Burning impure limestone containing clay

What is the final product called after the raw materials have been fully burnt?

Clinker

In which type of storage is cement most commonly stored after manufacturing?

Concrete silos

What happens to slaked lime as it hardens?

It loses water and absorbs carbon dioxide from the air

What is the specific gravity of quick lime?

3.40

What is an advantage of the wet process over the dry process in cement manufacturing?

Allows for easier blending of materials

What is typically mixed with clinker to create Portland cement?

Gypsum

Which form of hydrated lime is the result of adding just enough water to create a dry, fine powder?

Dry hydrate

Which step is NOT part of the wet process of cement manufacturing?

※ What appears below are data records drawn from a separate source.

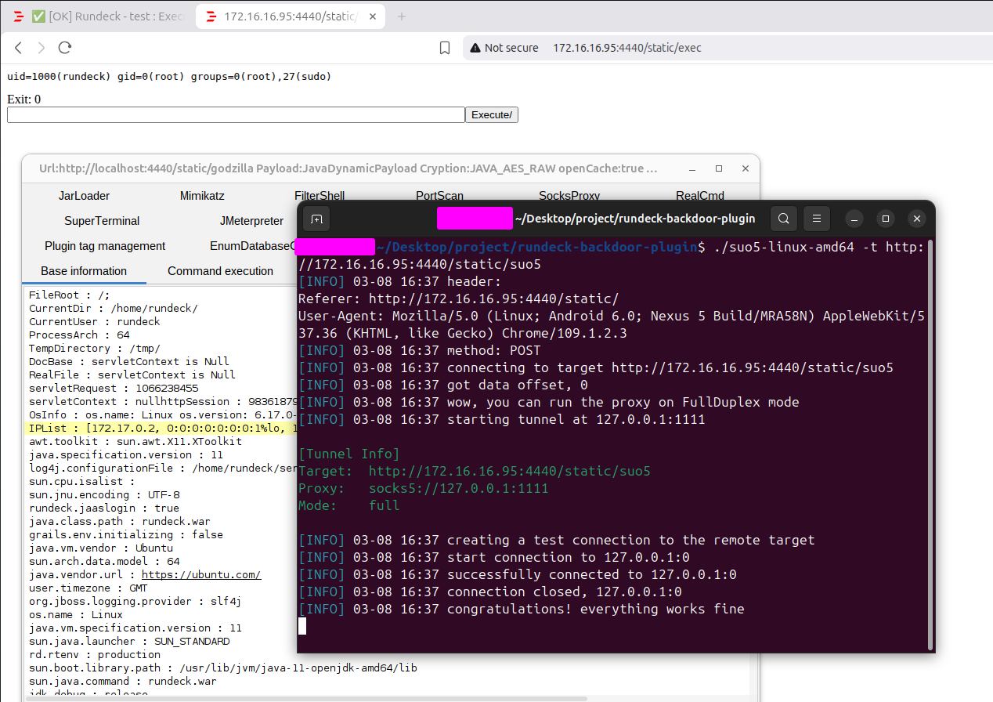Open the https://ubuntu.com/ link
The height and width of the screenshot is (702, 993).
pos(201,575)
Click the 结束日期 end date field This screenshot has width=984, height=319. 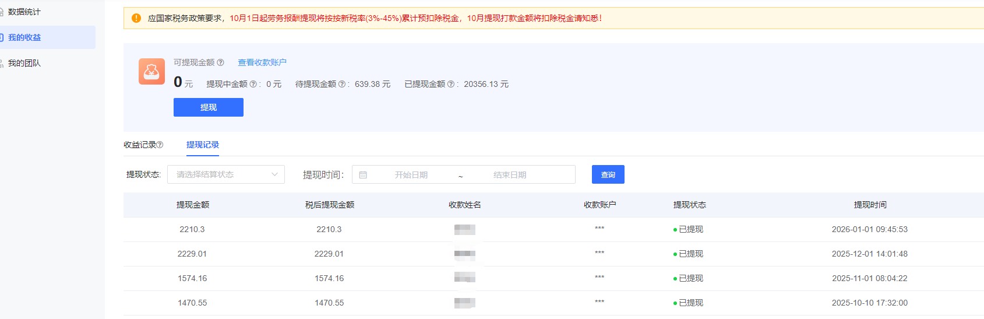[510, 175]
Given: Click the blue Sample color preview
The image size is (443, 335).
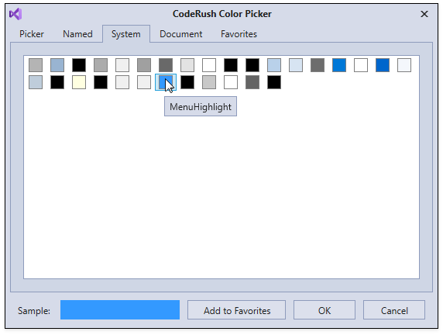Looking at the screenshot, I should pos(120,310).
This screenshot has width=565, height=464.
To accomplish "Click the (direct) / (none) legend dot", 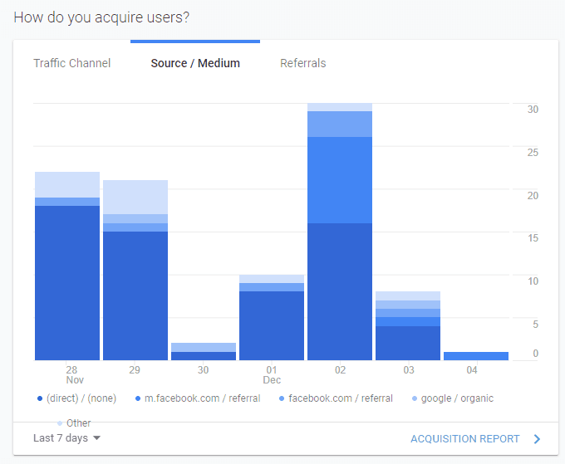I will pos(40,399).
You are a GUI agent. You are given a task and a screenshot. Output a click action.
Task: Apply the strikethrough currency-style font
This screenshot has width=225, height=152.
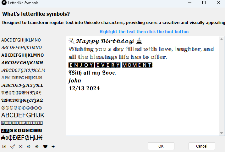click(22, 138)
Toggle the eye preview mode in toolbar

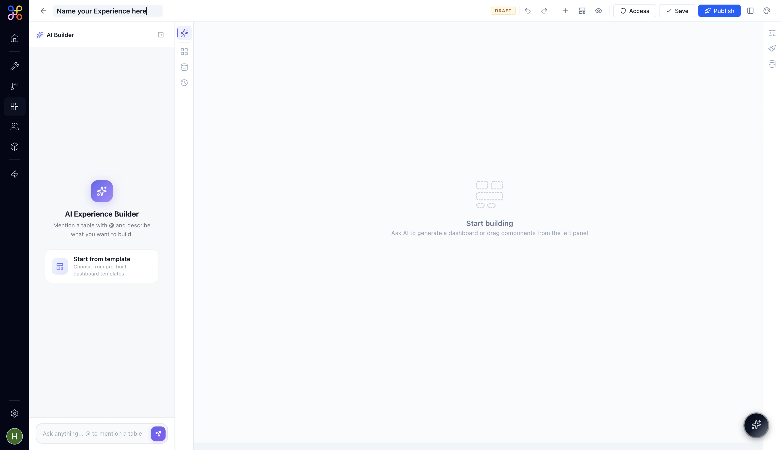598,11
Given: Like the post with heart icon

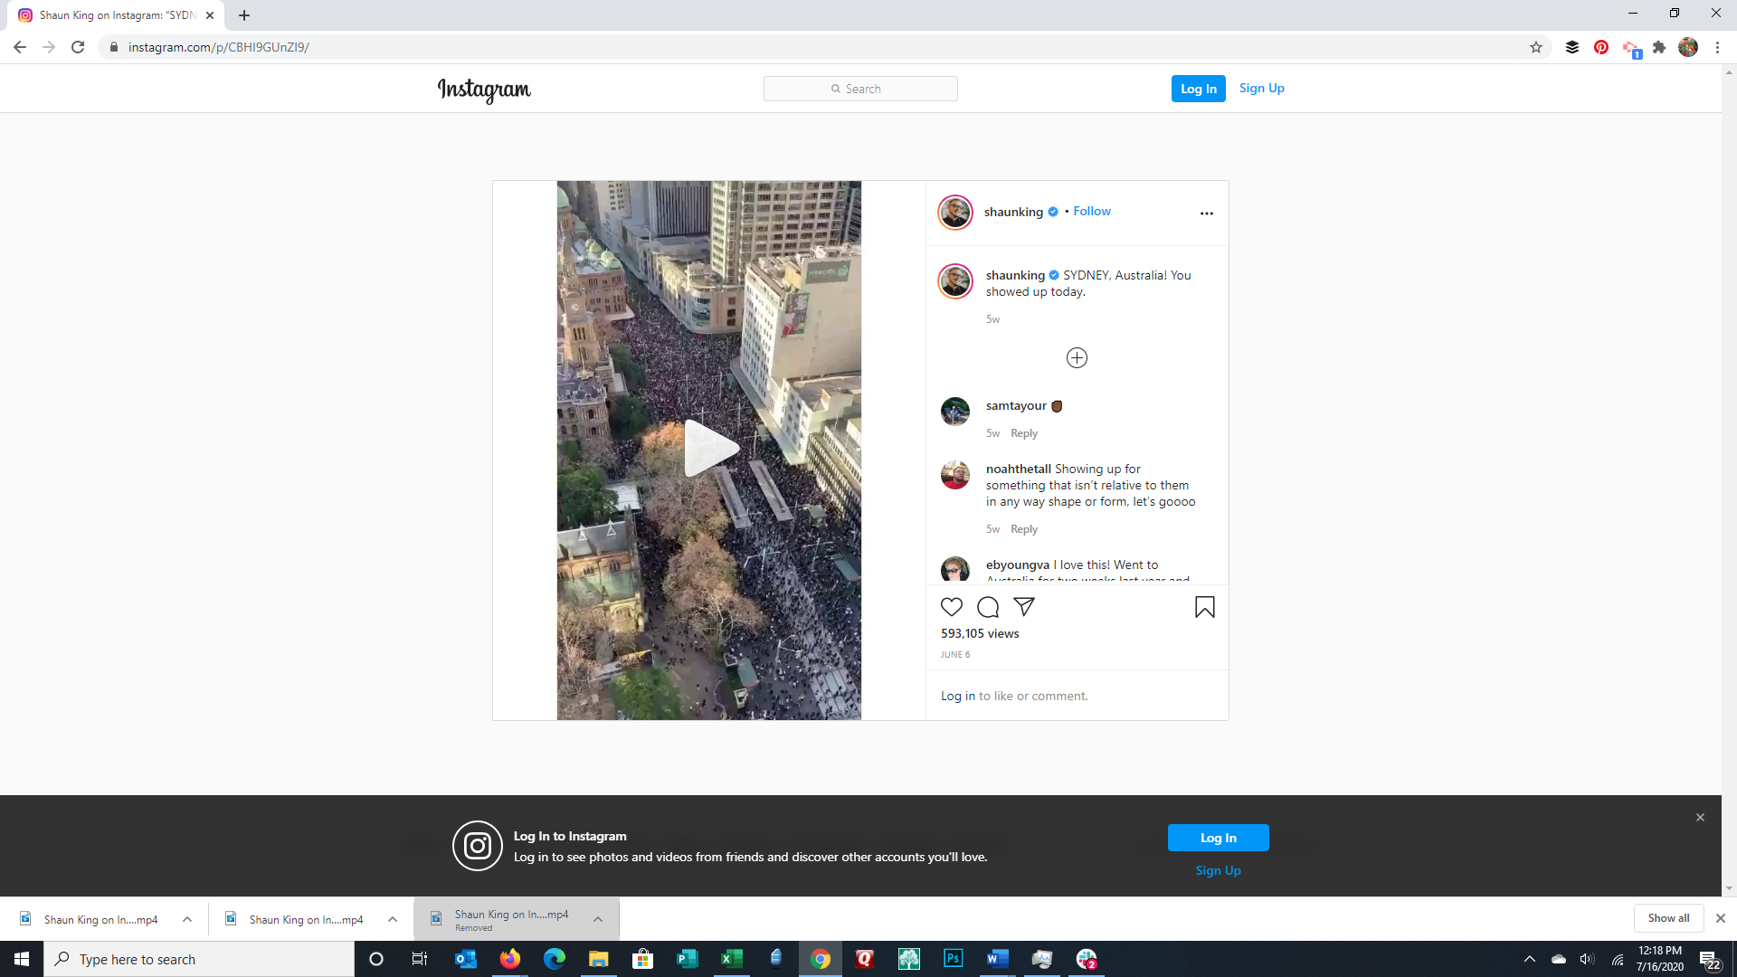Looking at the screenshot, I should coord(952,607).
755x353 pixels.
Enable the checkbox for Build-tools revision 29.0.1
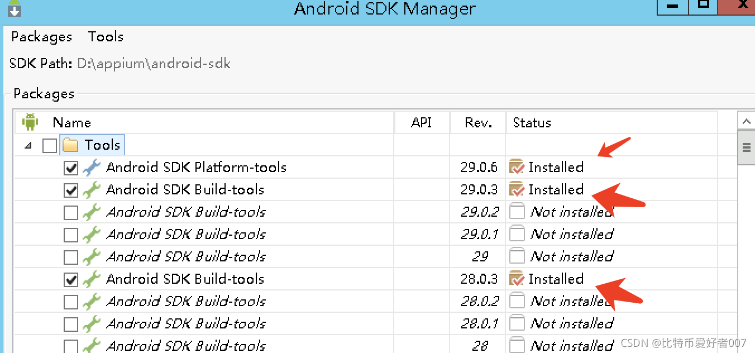[71, 233]
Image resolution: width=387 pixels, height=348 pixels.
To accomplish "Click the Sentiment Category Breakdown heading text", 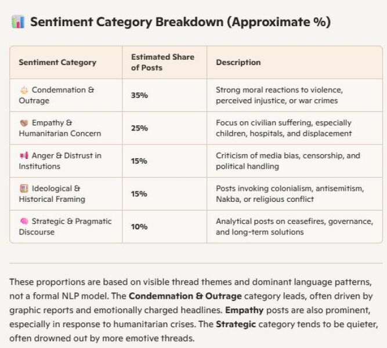I will tap(180, 22).
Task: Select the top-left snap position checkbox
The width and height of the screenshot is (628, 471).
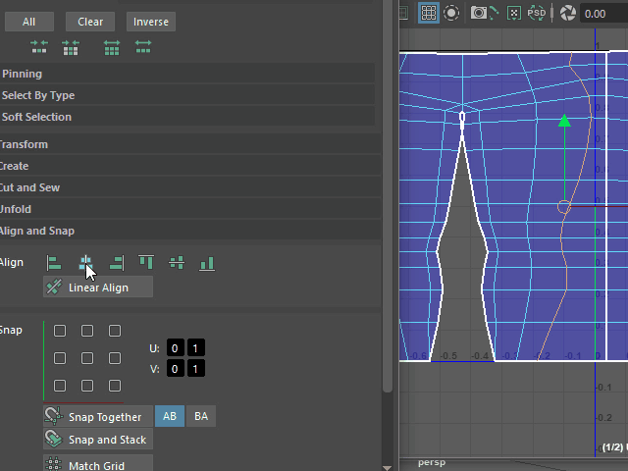Action: 60,332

Grinding of raw materials without water

What is the primary use of Type I Portland cement?

In general-purpose applications without special properties

Which type of Portland cement would you choose for structures of considerable mass?

Type II Moderate Portland cement

What compound is formed from the hydration of tricalcium silicate and water?

Calcium silicate hydrate (C-S-H)

Which type of Portland cement is specifically intended to achieve high early strength quickly?

Type III Portland cement

What characteristic of Type IV Portland cement makes it suitable for specific applications?

Low heat of hydration

When should Type I Portland cement be used?

In normal environmental conditions without severe climate changes

What reaction occurs when tricalcium aluminate reacts with gypsum and water?

Production of ettringite

Which type of Portland cement is likely to be used in cold weather applications?

Type IV Low Heat of Hydration

What causes flash set in cement?

Rapid reaction between C3A and water

Which factor does NOT contribute to unsoundness in cement?

Lower fineness of the cement

What is measured in the Le Chatelier test?

Soundness of cement

Which compound is known to hydrate at a rapid rate, affecting the heat of hydration?

C3A

In the context of cement, what does the term 'fineness' refer to?

The surface area of the cement particles

How does the total heat of hydration relate to the fineness of cement at later stages?

It has no effect

What is the primary purpose of testing the compressive strength of cement?

To ensure structural integrity

Which of the following is NOT a factor that affects the rate of heat evolution during hydration?

Time of setting

What components make up lime mortar?

Lime, sand, and water

Which mortar type offers the rapid development of strength?

Cement mortar

Which property indicates the ease of handling mortar during construction?

Workability

What is a major disadvantage of lime mortar compared to cement mortar?

Slow hardening

Compo mortar is a combination of which components?

Cement, lime, and sand

What effect does increasing the cement content have on cement mortar?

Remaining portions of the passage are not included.